My customer installed several updates at once and got cluster that can’t start any containers. The instance startup log looks like:

lxc [instance_name] 20260516213511.413 WARN     cgfsng - ../src/lxc/cgroups/cgfsng.c:cgroup_tree_create:550 - File exists - Failed to create monitor cgroup 19(lxc.monitor.infra_dhcp-07-1)
lxc [instance_name] 20260516213511.616 ERROR    cgfsng - ../src/lxc/cgroups/cgfsng.c:cgfsng_monitor_enter:1590 - No space left on device - Failed to enter cgroup 33
lxc [instance_name] 20260516213511.617 ERROR    start - ../src/lxc/start.c:\__lxc_start:2235 - Failed to enter monitor cgroup
lxc [instance_name] 20260516213511.619 ERROR    lxccontainer - ../src/lxc/lxccontainer.c:wait_on_daemonized_start:837 - Received container state “ABORTING” instead of “RUNNING”
lxc [instance_name] 20260516213511.247 WARN     cgfsng - ../src/lxc/cgroups/cgfsng.c:cgfsng_payload_destroy:422 - Uninitialized limit cgroup
lxc [instance_name] 20260516213511.266 WARN     cgfsng - ../src/lxc/cgroups/cgfsng.c:cgfsng_monitor_destroy:658 - No space left on device - Failed to move monitor 1792355 to “lxc.pivot”

The cluster is build on the RPI4 SBCs with the Ubuntu 24.04 host OS. Cluster uses CEPH storages (microceph cluster running on the same nodes)..
Last updates installed are:

microceph updated to 19.2.3 (stable)
incus 7.0
latest Ubuntu updates.

Host filesystems and CEPH RDBs and FS have a lot of free space.

I have no idea what is causing container starts failures.

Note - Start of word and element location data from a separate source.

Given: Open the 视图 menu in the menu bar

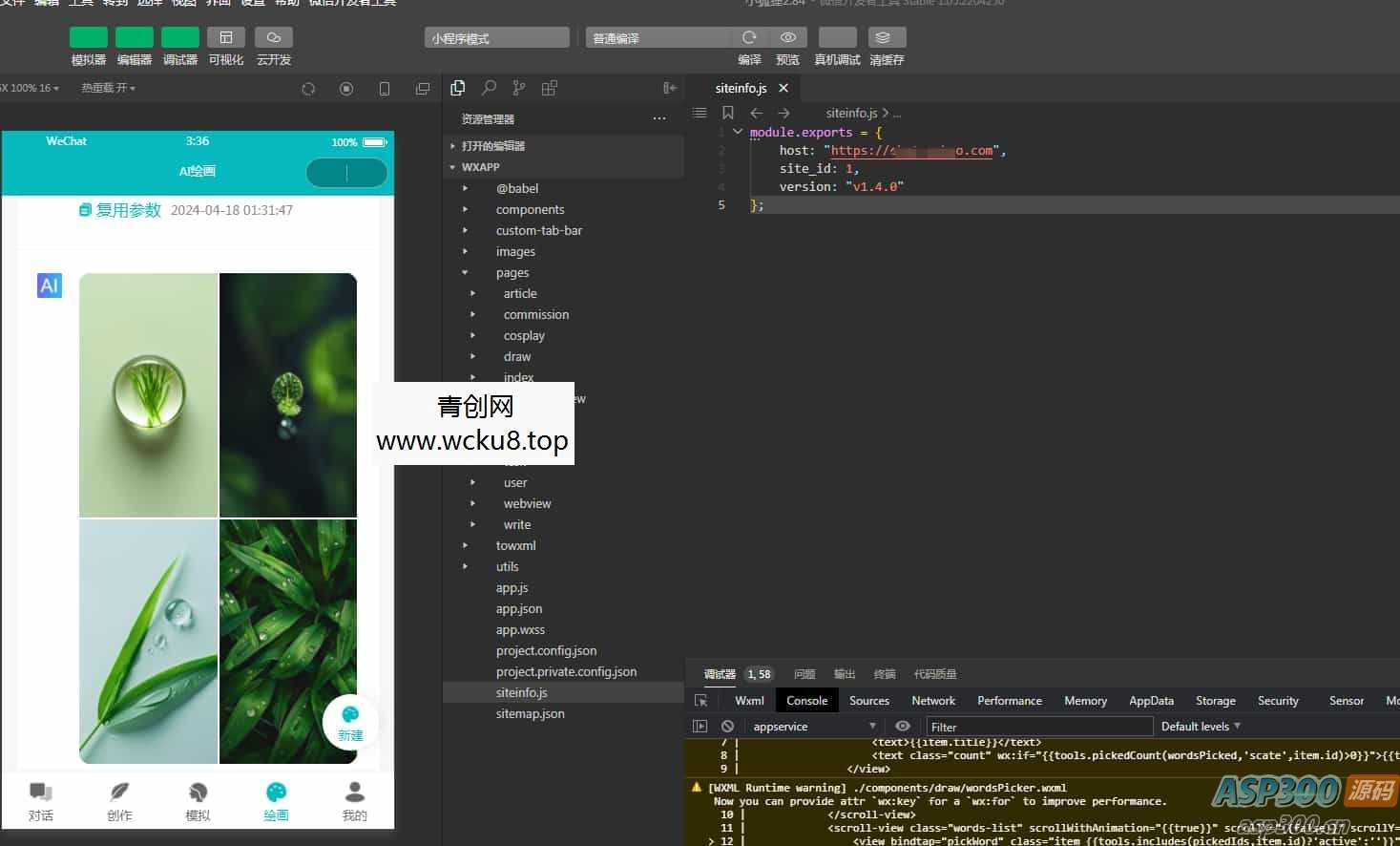Looking at the screenshot, I should [181, 4].
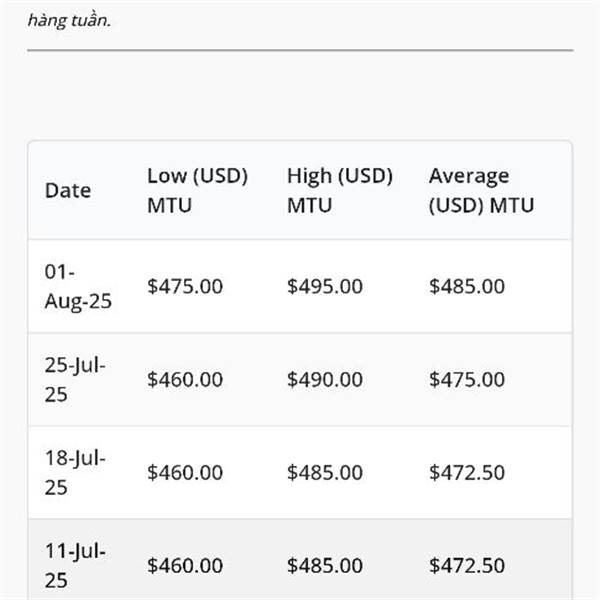Click the $460.00 low price for 11-Jul-25
Viewport: 600px width, 600px height.
(x=185, y=566)
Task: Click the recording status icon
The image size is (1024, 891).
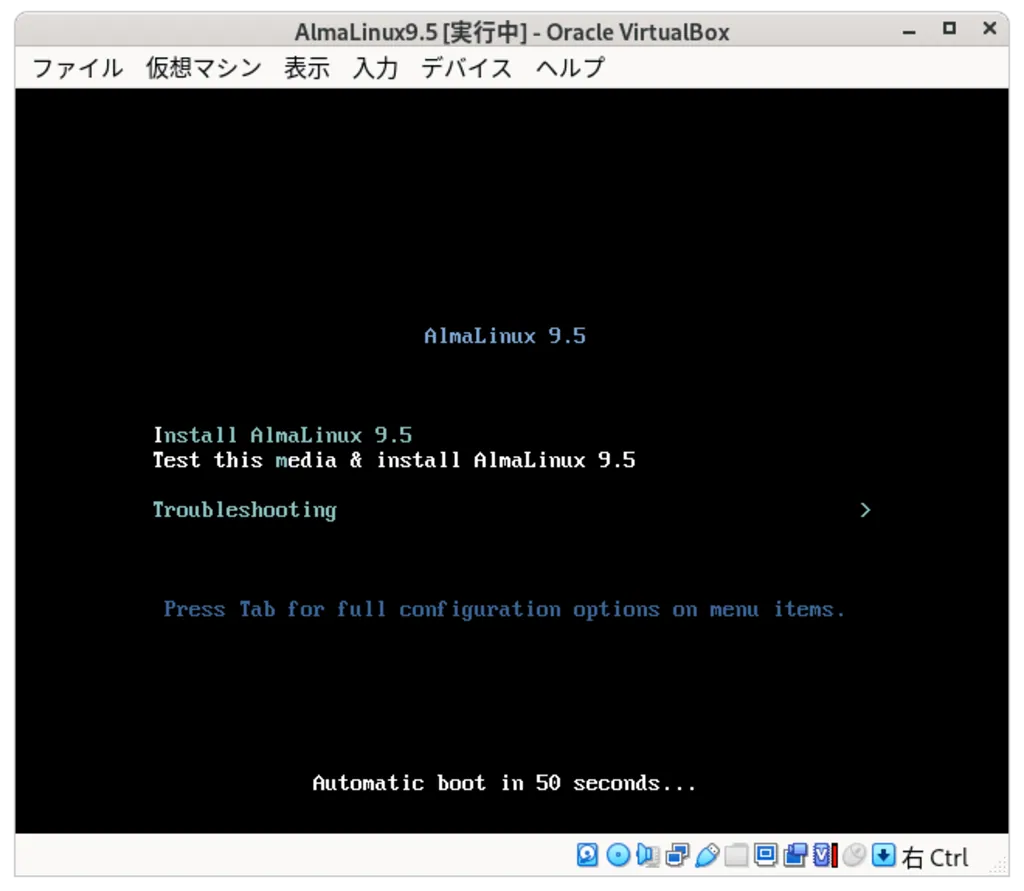Action: click(796, 855)
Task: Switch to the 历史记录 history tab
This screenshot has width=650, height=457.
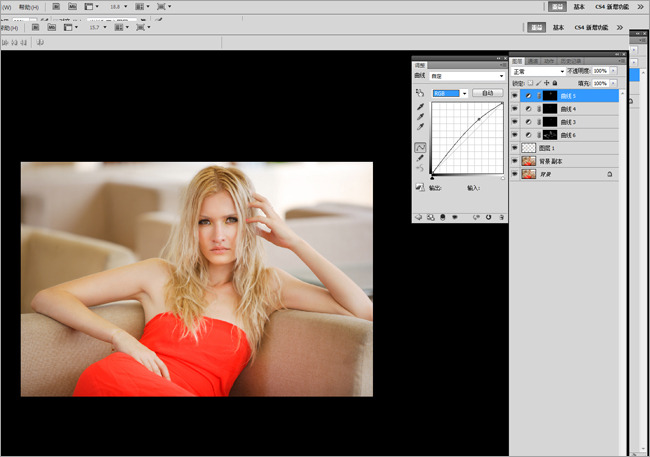Action: 571,61
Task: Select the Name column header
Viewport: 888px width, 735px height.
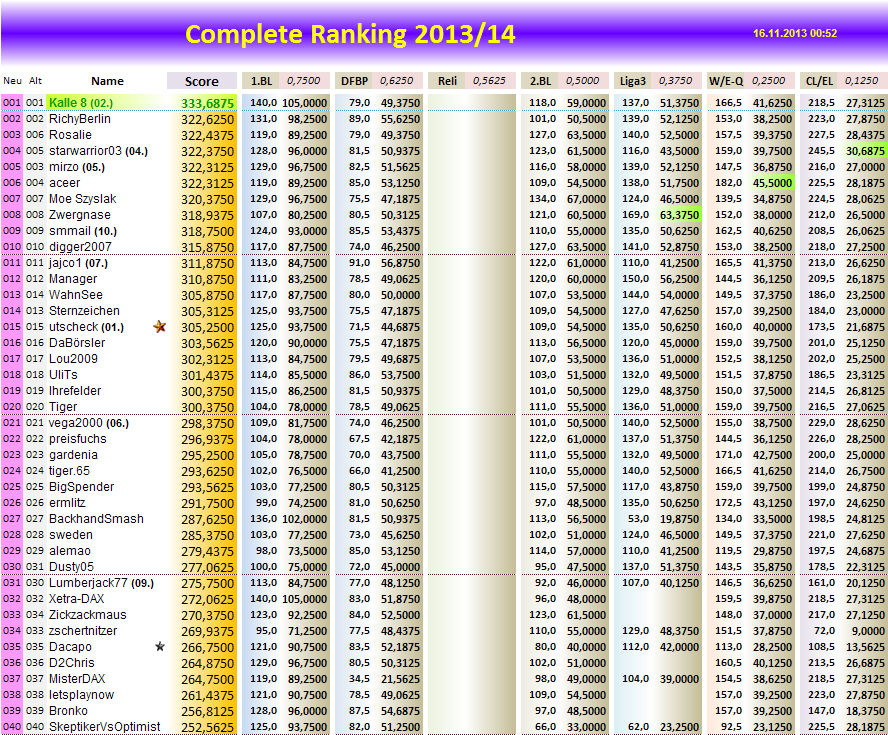Action: pos(107,81)
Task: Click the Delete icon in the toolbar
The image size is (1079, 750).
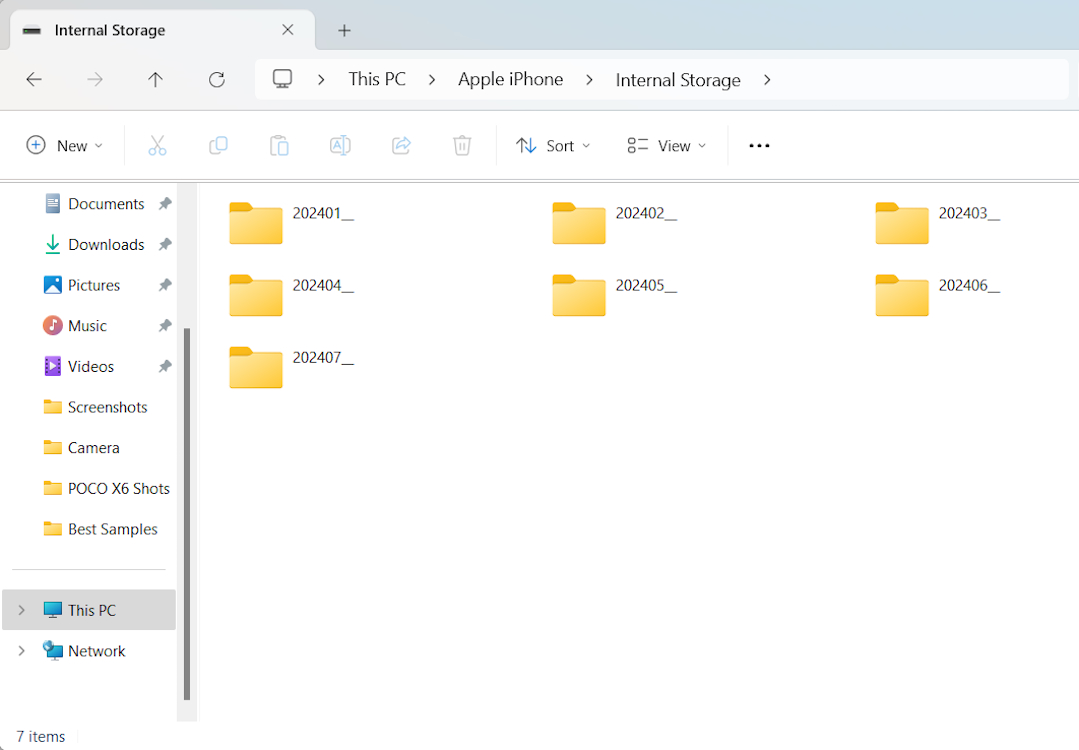Action: (461, 145)
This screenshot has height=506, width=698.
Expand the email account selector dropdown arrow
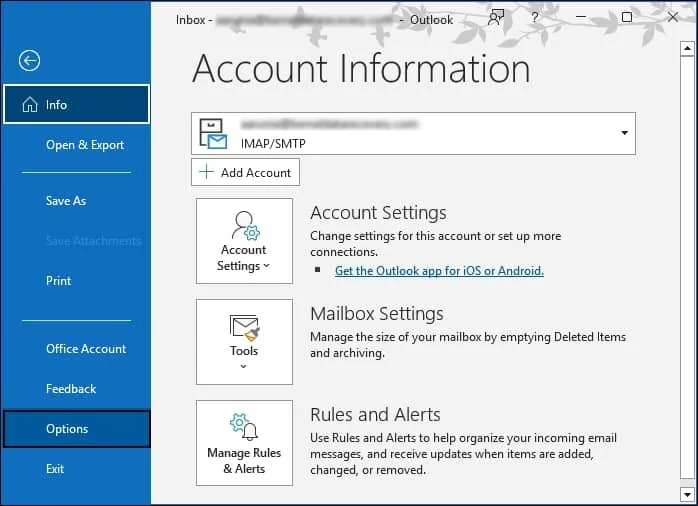click(625, 133)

I would appreciate any suggestions that help me resolving this issue.

stgraber · May 16, 2026, 9:47pm

The no space left on device may be pointing towards a completely flooded /sys/fs/cgroup

tregubovav · May 16, 2026, 9:50pm

Thank you Stephane for a quick reply.
How to check if it flooded? How to identify who does it?

stgraber · May 16, 2026, 9:53pm

I’d start by cleaning things up, LXC has logic to create the next cgroup when it gets a name conflict, up to some limit. When it reaches that limit, it gets you the error you’re getting.

tregubovav · May 16, 2026, 9:55pm

Just to be sure. Cluster worked without any issues and nothing was installed/updated until the incident. The changed things are:

Linux Kernel
microceph snap
Incus version bump.

tregubovav · May 17, 2026, 1:19am

The issue was in the RPI kernel command-line (cmdline.txt).
The nodes used cgroup_enable=cpuset cgroup_enable=memory cgroup_memory=1 systemd.unified_cgroup_hierarchy=1 since the cluster was build a few years ago. That means all that time the cluster supported the cgroupv1 only. All worked fine, until last update.
Issue was fixed with updating parameter to systemd.unified_cgroup_hierarchy=1 (switching to cgroupv2).